== Work to complete ==
Because the pictures are not wanted, give back only the exact text of every entry below.

Screenshot grounding data
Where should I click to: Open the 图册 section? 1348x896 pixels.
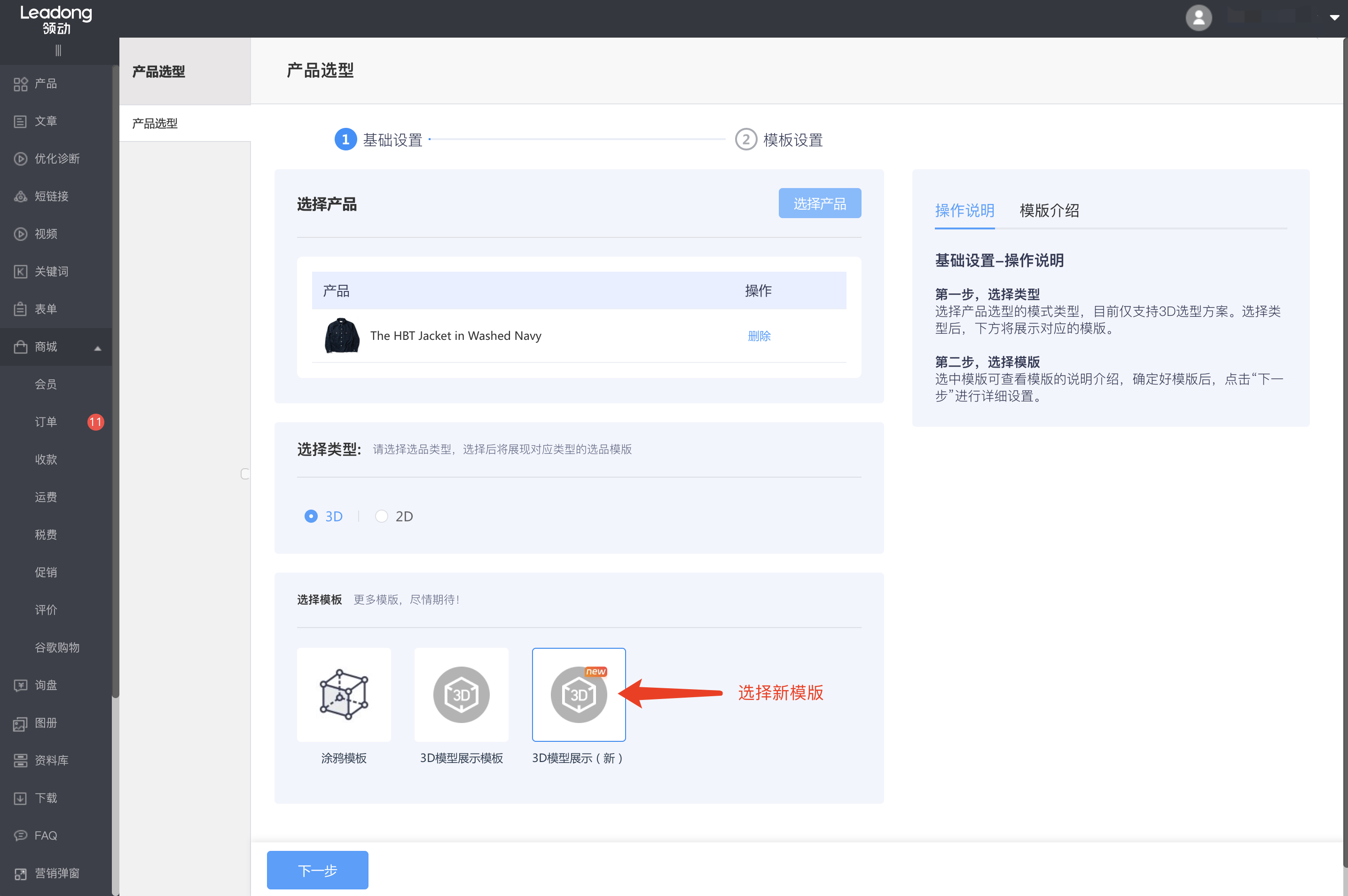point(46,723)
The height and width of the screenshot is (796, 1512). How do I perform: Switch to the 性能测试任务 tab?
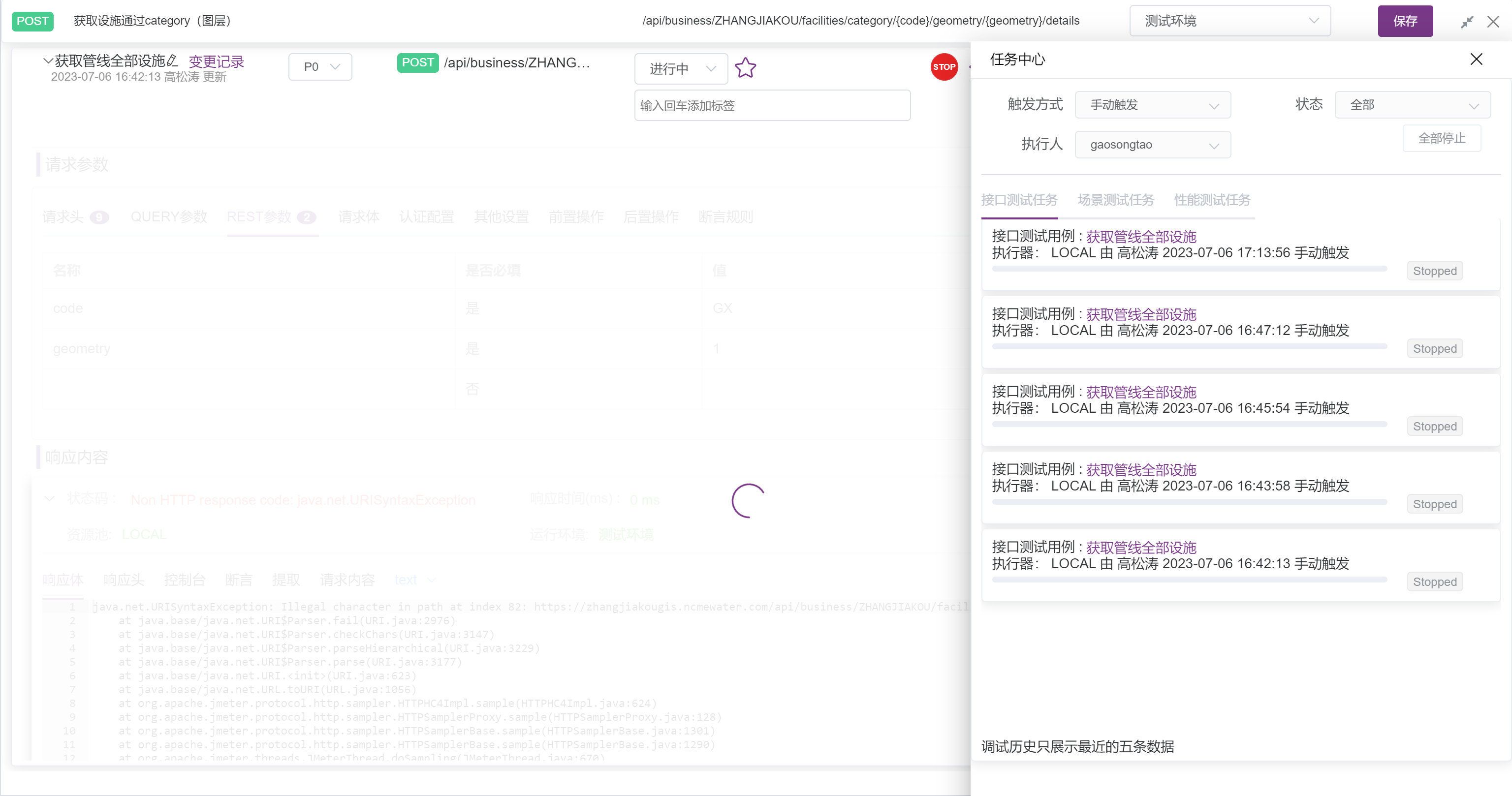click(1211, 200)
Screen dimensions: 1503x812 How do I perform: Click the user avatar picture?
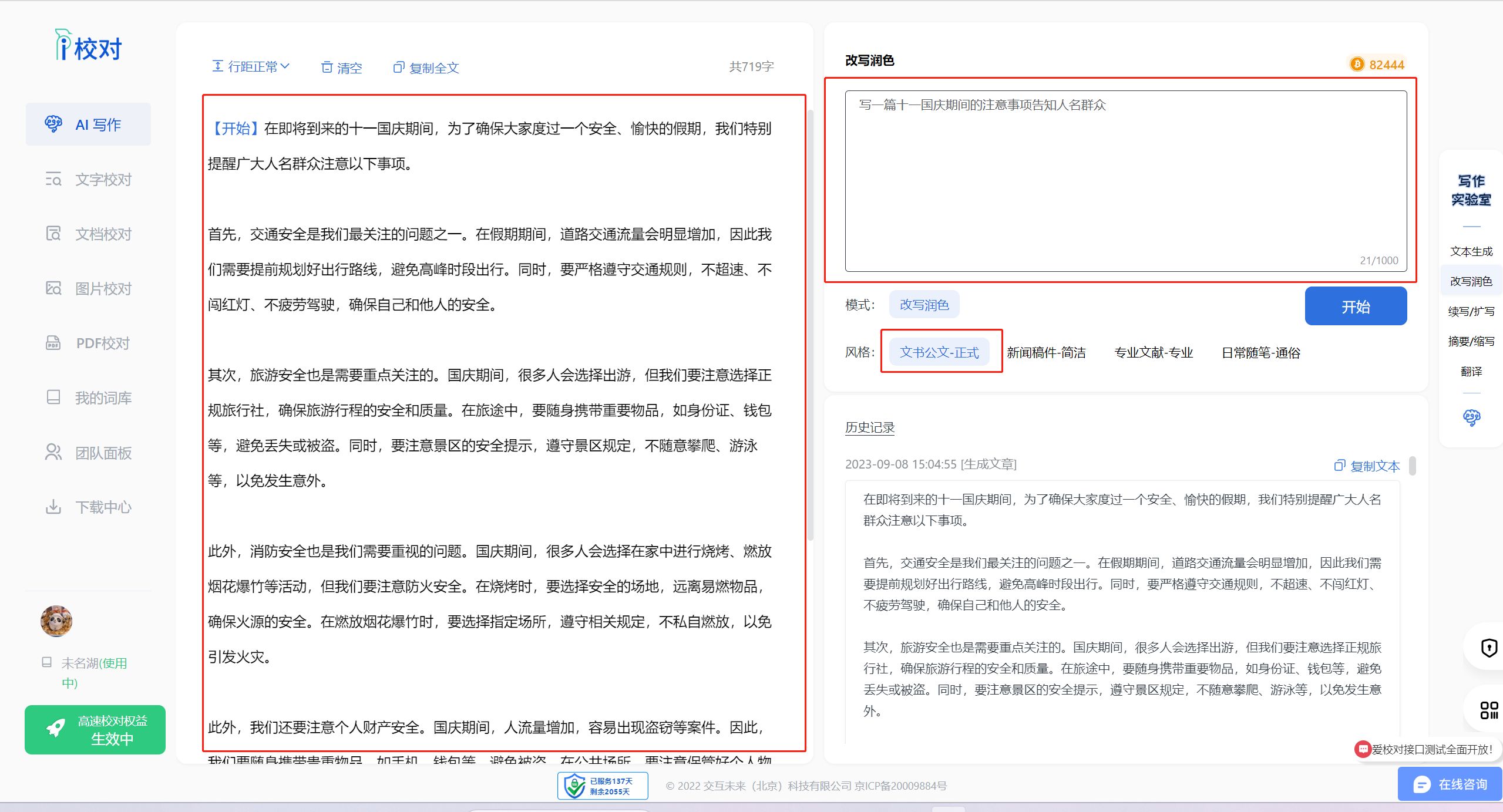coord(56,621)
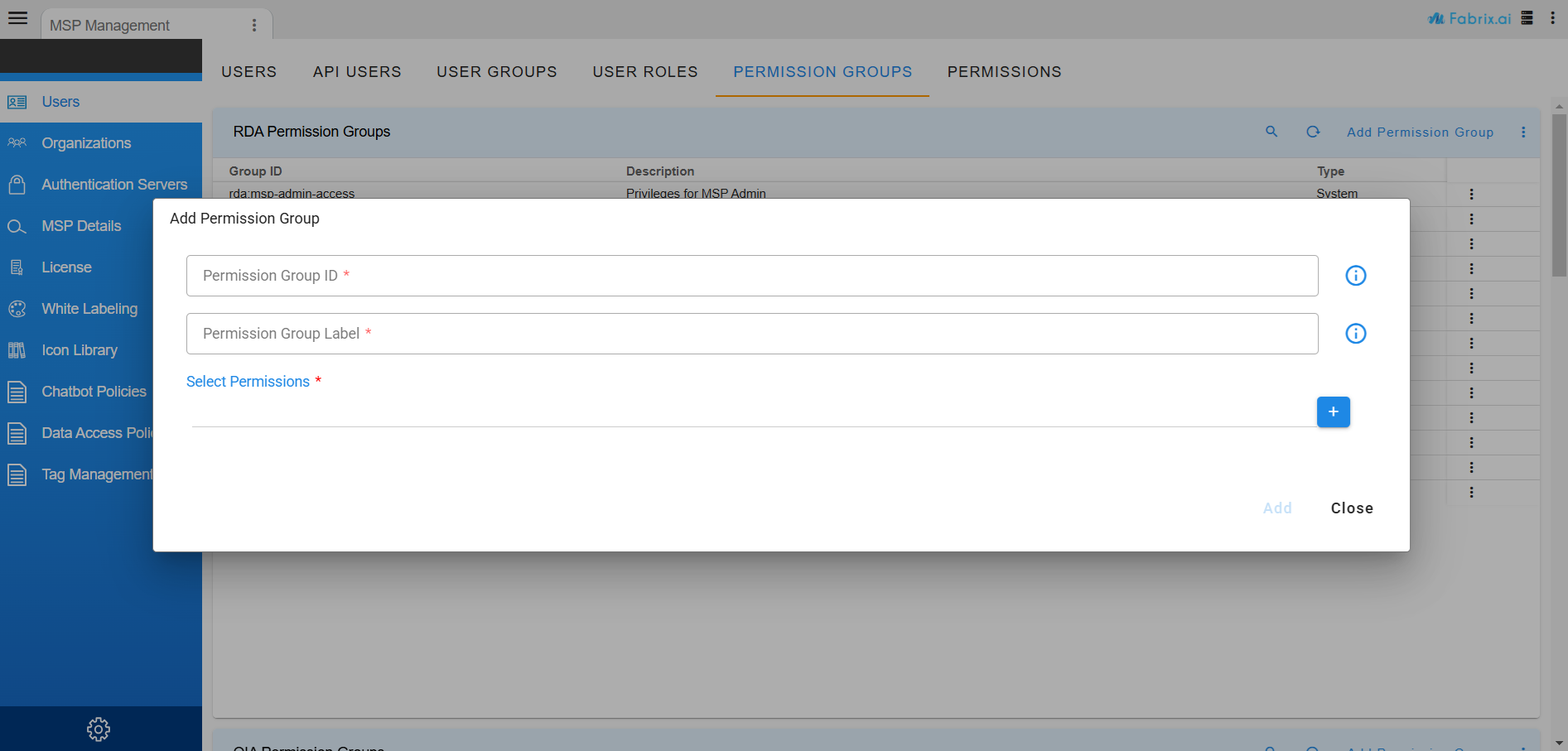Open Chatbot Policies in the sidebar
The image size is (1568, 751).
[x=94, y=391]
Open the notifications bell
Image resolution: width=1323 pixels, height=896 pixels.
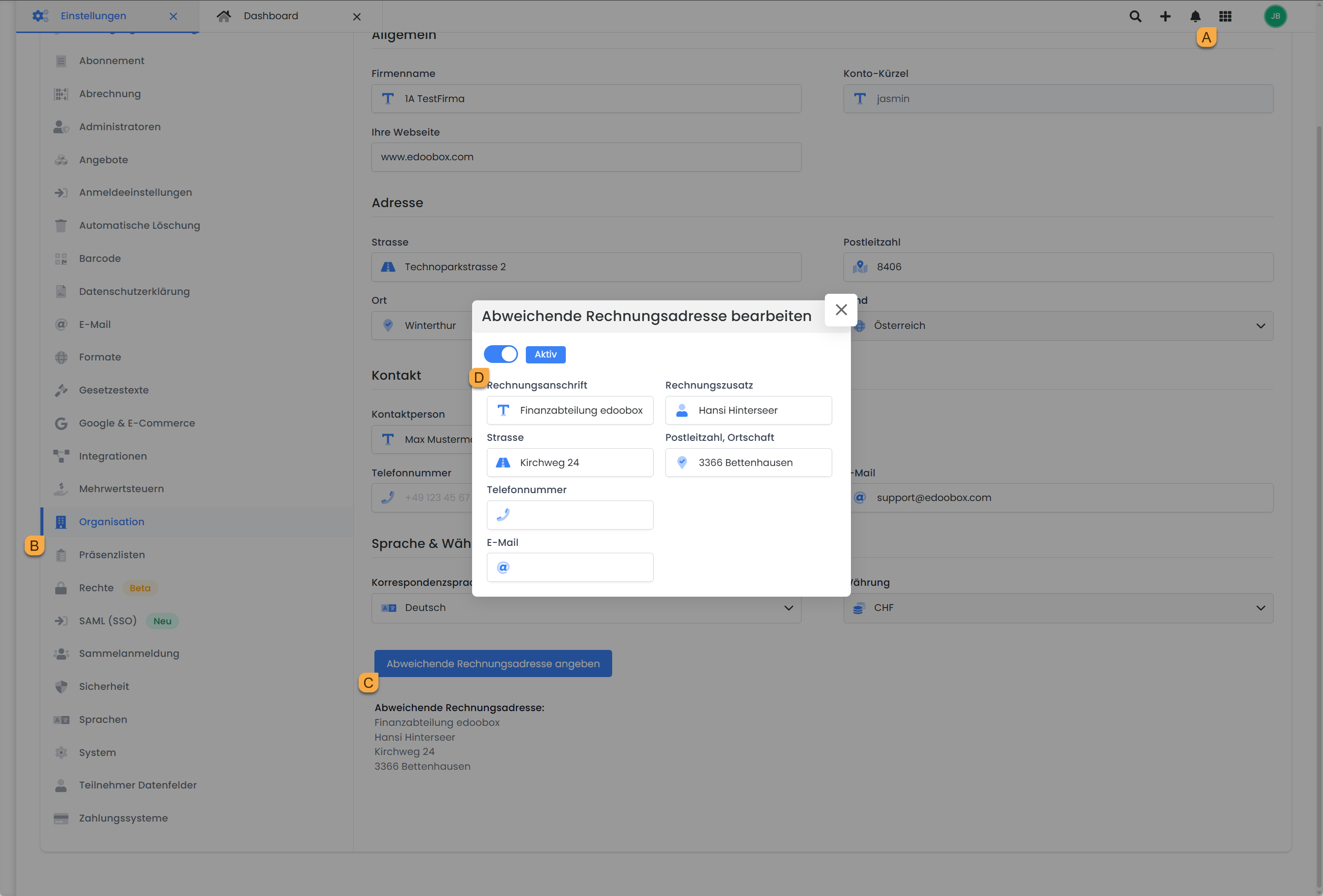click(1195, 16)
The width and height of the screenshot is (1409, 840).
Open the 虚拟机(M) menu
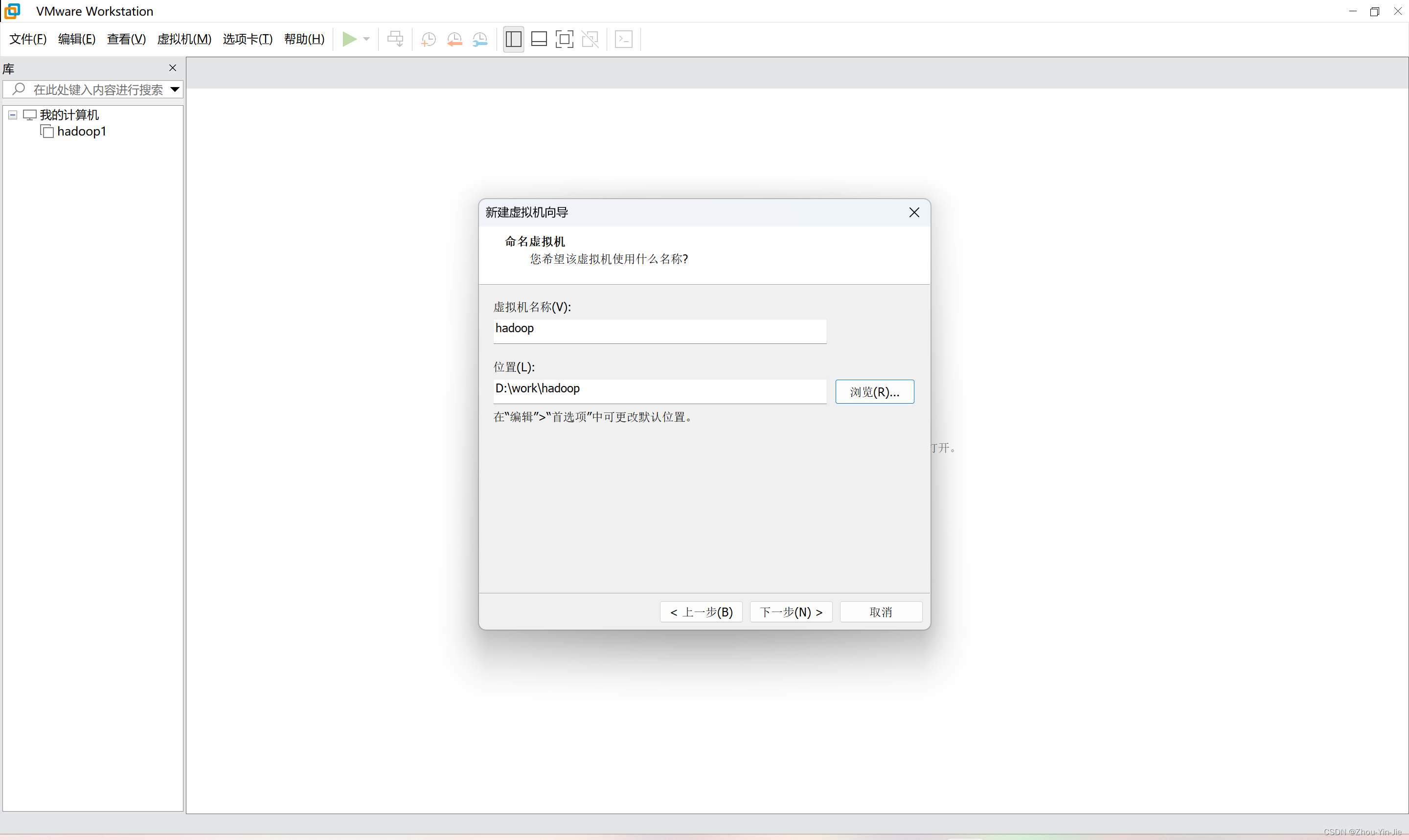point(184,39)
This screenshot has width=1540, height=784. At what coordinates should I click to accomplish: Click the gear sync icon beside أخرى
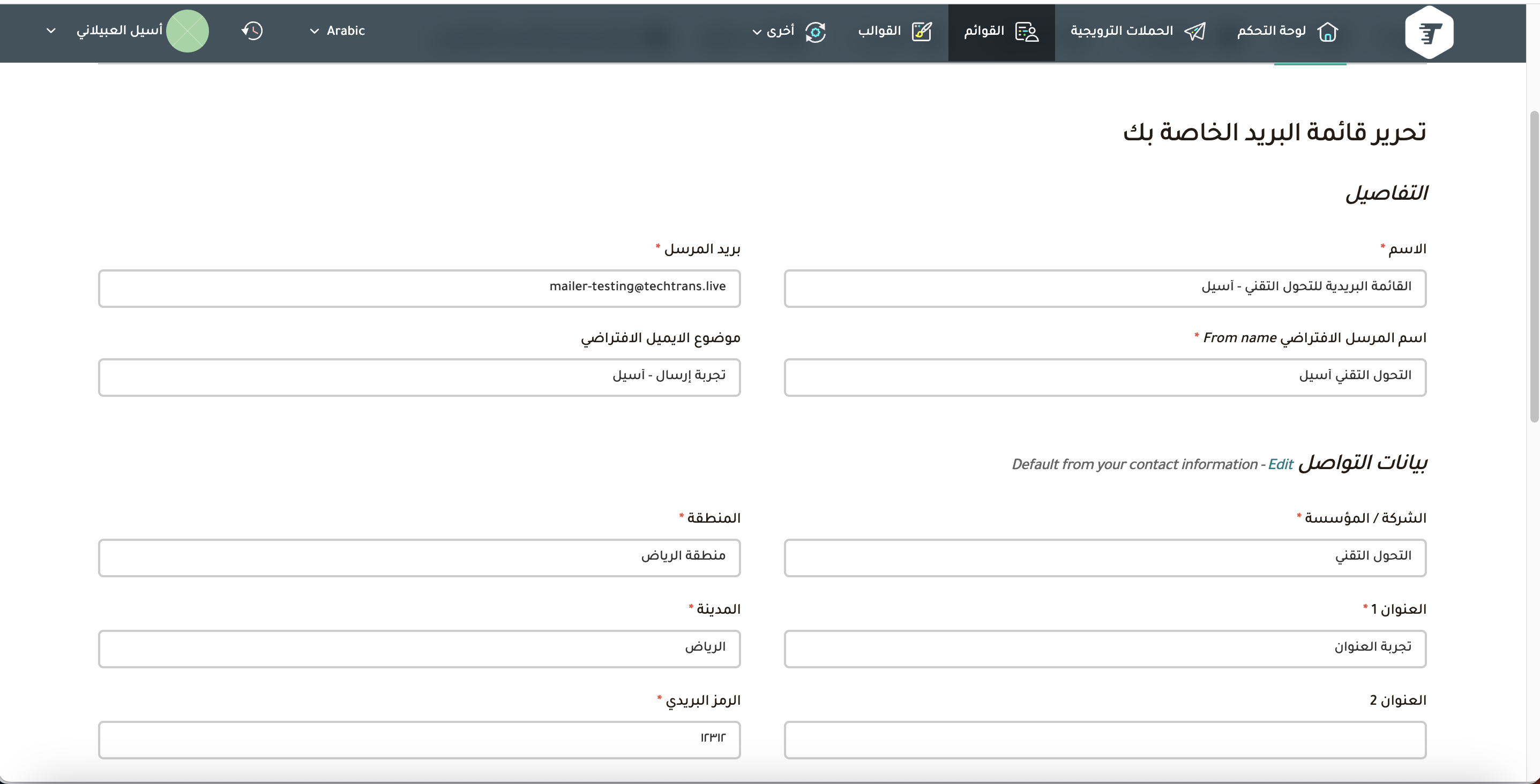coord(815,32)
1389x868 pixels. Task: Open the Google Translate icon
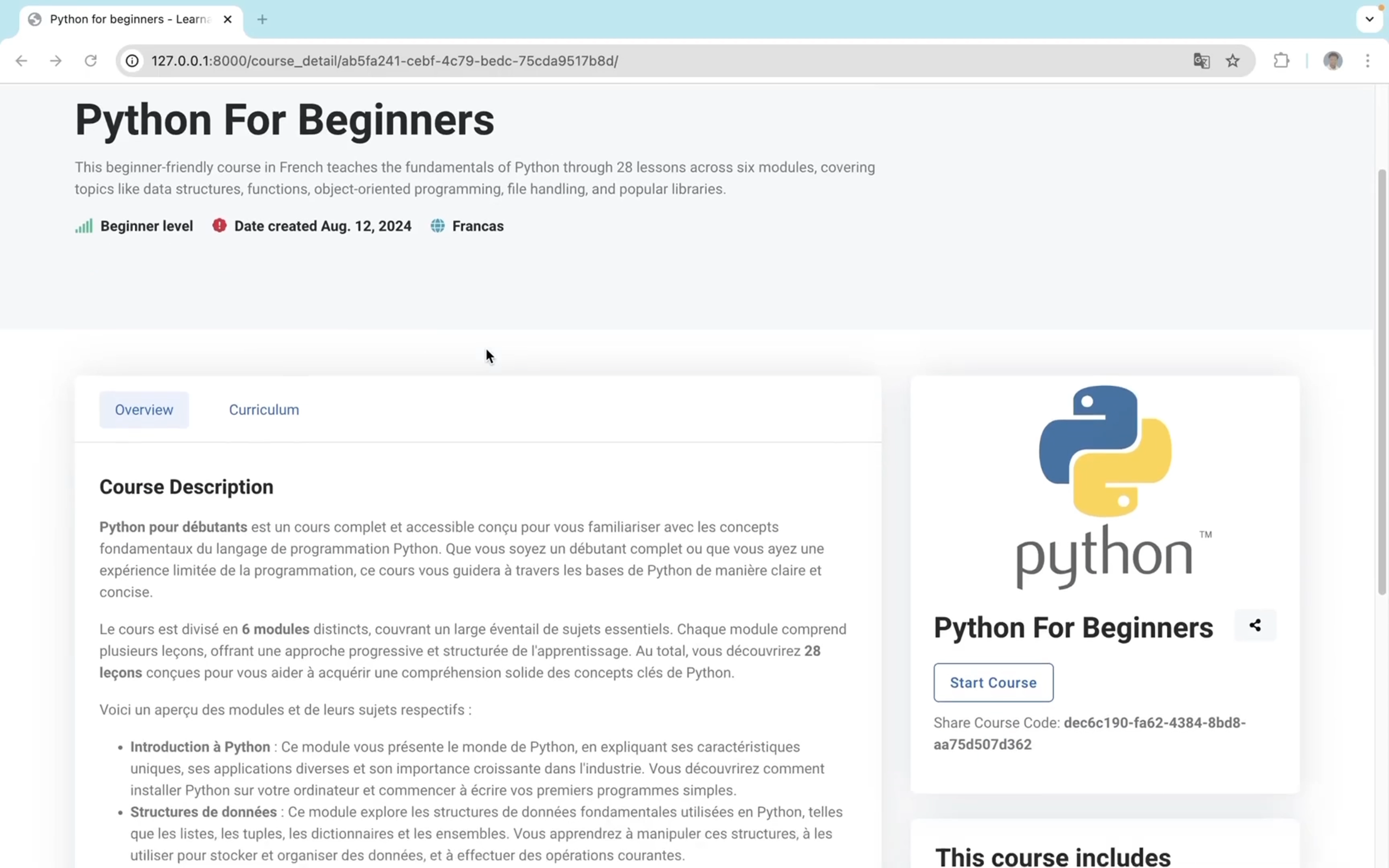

== Expected answer ==
Where should I click to: Open the 图册 section? 1348x896 pixels.
point(46,723)
The height and width of the screenshot is (796, 1512). How do I perform: Switch to the 性能测试任务 tab?
click(1211, 200)
Screen dimensions: 1503x812 How do I perform: Click the user avatar picture?
coord(56,621)
Open Chatbot Policies in the sidebar
The image size is (1568, 751).
[x=94, y=391]
Open the notifications bell
Image resolution: width=1323 pixels, height=896 pixels.
click(1195, 16)
The width and height of the screenshot is (1409, 840).
Open the 虚拟机(M) menu
point(184,39)
This screenshot has width=1540, height=784. At what coordinates should I click to accomplish: Click the gear sync icon beside أخرى
coord(815,32)
1389x868 pixels. Task: Open the Google Translate icon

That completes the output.